RECORDS SUPPLIED Block Start
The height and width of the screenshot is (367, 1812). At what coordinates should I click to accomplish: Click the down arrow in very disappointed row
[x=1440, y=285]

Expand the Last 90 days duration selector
RECORDS SUPPLIED Block End
RECORDS SUPPLIED Block Start
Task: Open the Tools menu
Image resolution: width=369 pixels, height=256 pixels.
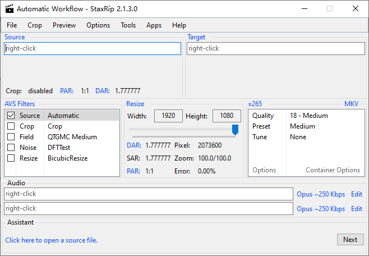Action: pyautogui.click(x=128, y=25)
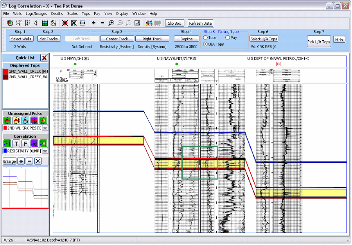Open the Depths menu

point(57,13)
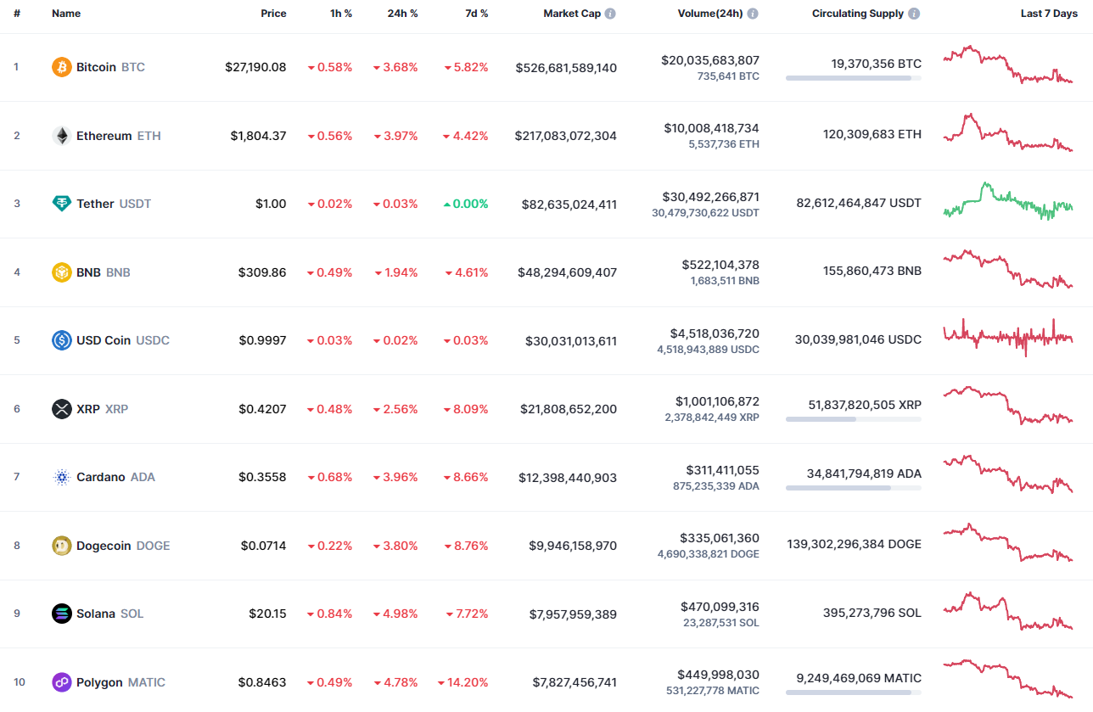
RECORDS SUPPLIED Block End
RECORDS SUPPLIED Block Start
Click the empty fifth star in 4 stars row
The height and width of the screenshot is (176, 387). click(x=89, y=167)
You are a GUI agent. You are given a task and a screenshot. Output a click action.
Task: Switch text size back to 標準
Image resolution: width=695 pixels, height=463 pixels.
RECORDS SUPPLIED Block End
> [REQUIRED ACTION]:
From the listing above, the lines starting with the one that has "Click the empty fifth star in 4 stars row" and running through the one that has "Image resolution: width=695" should be copied exactly, ends included.

> [ANSWER FOR THIS EXERCISE]:
Click the empty fifth star in 4 stars row
The height and width of the screenshot is (176, 387). click(x=89, y=167)
You are a GUI agent. You are given a task and a screenshot. Output a click action.
Task: Switch text size back to 標準
Image resolution: width=695 pixels, height=463 pixels.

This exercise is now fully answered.